Felices vacaciones …

… y una pequeña tarea para estos días.

Aparte de las oraciones comentadas en clase, os recomiendo de nuevo este blog para repasar las oraciones subordinadas adjetivas, que aparecen ya resueltas.

Y empezamos con la lectura de María Bonita, de Ignacio Martínez de Pisón.

9788433967374Obra breve, intensa, tierna y algo dura a la vez, una novela que si se lee con facilidad es por el dominio que el autor muestra del idioma y, sobre todo, del orden expositivo y de los hechos significativos, porque le basta muy poco para crear un mundo completo.

La historia comienza en los años sesenta.
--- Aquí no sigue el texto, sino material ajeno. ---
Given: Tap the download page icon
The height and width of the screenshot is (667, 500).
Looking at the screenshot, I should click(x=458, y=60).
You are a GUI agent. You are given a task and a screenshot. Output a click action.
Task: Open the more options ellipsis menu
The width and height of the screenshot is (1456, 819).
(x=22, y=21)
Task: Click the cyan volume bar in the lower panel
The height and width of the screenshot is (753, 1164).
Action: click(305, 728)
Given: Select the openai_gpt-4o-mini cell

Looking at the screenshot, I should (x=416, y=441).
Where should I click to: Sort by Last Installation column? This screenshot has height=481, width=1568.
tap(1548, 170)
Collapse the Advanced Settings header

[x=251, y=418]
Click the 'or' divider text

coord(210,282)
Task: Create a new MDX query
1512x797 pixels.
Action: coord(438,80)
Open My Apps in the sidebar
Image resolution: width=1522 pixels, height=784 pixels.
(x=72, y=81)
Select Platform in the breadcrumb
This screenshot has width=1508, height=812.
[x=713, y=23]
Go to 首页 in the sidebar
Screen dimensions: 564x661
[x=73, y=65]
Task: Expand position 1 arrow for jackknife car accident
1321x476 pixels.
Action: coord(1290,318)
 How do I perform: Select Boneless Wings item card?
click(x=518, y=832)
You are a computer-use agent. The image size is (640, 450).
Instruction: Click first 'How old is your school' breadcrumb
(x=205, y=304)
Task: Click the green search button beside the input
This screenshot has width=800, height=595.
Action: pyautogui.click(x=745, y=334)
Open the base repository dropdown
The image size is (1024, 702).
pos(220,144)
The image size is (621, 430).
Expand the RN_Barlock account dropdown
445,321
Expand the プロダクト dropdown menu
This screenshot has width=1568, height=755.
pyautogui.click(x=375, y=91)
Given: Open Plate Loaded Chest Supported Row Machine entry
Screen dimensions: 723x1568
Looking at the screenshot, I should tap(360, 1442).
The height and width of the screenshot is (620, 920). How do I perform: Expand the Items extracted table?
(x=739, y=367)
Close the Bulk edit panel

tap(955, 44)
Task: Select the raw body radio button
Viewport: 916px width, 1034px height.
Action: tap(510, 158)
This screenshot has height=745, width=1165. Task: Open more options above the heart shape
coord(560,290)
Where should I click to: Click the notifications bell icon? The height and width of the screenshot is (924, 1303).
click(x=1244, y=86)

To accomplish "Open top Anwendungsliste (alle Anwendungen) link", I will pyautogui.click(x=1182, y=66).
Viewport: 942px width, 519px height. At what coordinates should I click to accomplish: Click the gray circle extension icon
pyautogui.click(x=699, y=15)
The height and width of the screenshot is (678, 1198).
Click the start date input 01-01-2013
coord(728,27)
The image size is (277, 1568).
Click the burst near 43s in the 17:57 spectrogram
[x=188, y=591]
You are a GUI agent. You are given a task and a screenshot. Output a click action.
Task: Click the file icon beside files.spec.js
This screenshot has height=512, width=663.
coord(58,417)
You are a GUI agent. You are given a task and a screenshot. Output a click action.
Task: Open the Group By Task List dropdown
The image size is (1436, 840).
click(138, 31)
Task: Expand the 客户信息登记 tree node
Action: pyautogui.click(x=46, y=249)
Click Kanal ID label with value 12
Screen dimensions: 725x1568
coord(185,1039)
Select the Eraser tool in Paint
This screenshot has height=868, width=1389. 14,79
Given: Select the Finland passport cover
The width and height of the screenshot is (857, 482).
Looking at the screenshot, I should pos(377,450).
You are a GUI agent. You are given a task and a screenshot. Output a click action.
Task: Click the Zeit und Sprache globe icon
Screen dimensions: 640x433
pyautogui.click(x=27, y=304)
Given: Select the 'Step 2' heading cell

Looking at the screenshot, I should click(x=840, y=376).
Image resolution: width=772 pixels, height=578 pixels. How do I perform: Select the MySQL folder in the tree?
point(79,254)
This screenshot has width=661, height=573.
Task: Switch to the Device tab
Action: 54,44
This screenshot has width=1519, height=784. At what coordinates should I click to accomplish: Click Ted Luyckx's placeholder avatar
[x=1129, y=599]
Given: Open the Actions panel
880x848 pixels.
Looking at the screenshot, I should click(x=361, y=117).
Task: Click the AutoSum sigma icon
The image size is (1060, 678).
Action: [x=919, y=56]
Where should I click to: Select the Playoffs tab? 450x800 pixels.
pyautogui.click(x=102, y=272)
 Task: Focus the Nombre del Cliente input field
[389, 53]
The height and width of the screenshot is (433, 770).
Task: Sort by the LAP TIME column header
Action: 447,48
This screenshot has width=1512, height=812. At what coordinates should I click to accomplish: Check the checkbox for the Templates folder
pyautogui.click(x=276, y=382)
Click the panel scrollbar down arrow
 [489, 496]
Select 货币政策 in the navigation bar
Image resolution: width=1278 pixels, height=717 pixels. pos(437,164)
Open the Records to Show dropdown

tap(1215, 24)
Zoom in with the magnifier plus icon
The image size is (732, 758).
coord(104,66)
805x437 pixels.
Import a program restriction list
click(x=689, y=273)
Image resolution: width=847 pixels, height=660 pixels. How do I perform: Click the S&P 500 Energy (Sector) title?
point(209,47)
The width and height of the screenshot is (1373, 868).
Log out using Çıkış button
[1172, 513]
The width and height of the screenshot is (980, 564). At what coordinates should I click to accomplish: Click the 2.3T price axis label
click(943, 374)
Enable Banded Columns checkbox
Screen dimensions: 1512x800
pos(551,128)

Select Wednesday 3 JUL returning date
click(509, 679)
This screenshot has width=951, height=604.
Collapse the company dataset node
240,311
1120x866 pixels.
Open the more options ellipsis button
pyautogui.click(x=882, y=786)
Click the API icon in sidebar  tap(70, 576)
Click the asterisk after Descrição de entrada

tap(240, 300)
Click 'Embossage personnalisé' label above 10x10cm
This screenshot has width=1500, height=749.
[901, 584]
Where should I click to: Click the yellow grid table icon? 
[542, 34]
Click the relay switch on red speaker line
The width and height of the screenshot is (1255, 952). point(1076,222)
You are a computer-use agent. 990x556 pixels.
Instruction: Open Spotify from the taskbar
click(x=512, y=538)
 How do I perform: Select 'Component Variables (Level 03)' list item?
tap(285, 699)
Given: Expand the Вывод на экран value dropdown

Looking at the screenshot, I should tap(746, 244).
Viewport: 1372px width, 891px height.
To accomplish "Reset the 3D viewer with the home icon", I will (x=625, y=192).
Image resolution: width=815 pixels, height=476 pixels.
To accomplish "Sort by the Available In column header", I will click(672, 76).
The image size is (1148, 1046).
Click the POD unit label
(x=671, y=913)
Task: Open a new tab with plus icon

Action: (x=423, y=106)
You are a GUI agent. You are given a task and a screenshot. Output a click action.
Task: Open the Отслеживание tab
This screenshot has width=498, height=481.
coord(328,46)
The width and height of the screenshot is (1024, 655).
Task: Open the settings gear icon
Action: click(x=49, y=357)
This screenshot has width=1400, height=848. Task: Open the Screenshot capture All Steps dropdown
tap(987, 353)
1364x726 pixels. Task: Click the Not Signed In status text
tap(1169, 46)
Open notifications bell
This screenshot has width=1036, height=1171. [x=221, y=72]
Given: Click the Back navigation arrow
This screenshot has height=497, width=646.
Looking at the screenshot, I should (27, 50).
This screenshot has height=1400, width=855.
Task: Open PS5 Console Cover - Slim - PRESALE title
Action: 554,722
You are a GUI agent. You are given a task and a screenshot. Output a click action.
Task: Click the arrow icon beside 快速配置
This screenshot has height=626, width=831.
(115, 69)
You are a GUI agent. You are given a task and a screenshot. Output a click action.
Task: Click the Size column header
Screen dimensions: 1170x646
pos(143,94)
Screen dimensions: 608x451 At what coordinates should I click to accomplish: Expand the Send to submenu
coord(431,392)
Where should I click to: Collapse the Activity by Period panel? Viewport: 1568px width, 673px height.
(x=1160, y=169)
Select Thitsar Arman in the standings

María es la hija de una madre amargada que escamotea cualquier muestra de afecto y que “se tuvo que casar” para tener a su primer hijo, y de un padre obrero. Su mundo es el de la fábrica, porque viven en la colonia que el industrial, de origen catalán, fundó alrededor de la factoría, con sus viviendas, su iglesia, su cantina e incluso su economato. Un entorno que los aísla del mundo y los aleja de la pobreza en la que terminan cayendo cuando la empresa cierra y deben marcharse de allí.

María, cuyo hermano mayor apenas le hace caso y cuyo padre solo se preocupa por ella muy tangencialmente, al estilo de la época, vive enfrentándose poco a poco a su madre, hasta que con el paso de los años el amor se transforma en algo parecido al resentimiento. O, a veces, al odio.

En el deambular de la familia desde la colonia a un pisito en el extrarradio de Madrid interfieren dos cosas: el activismo sindical del padre, hecho con una buena fe y una ingenuidad que hacen de él más un pobre hombre que un luchador; y, por otra parte, está la tía Amalia, la hermanastra de la madre que, además, es todo lo contrario a ella: tiene dinero, es hermosa, tiene buen humor y prodiga su afecto a María.

Amalia ofrece el contraste las penurias del matrimonio, pero también la esperanza de que esa niña que es María, que con el paso de las páginas llega casi a la adolescencia, vea en su vida algo más que miseria y amargura. Maria bonita se convierte así en una novela en la que el contraste y la esperanza son la fuerza motriz, aunque cuando Amalia se lleva a su sobrina de vacaciones a Estoril aparece también la incertidumbre, pues llegamos a saber cómo es que Amalia vive tan bien.

Todos los personajes son profundamente humanos: la madre, que ha visto arruinada su vida viéndose condenada a vivir aislada en una colonia, a fregar suelos, a deshacerse los huesos por un “error de juventud”; el padre, una buena persona con afán de justicia pero cuyas evidentes limitaciones para comprender la complejidad de la vida le hacen ir de ingenuidad en ingenuidad; María, a quien la infancia se le hace cuesta arriba en ese ambiente y trata de salir a flote asiéndose a su tía Amalia, quien siendo un dechado de bondad y cariño, no puede evitar ser víctima de sus errores, de su pasado, y de una ambición con la que satisface su egoísmo y dulcifica la existencia de aquellos a quienes quiere. Seguramente es Amalia el personaje más impactante, el que mejor refleja las contradicciones humanas, aunque para confirmarlo debamos esperar al final, donde vemos que no es más que una víctima de sí misma.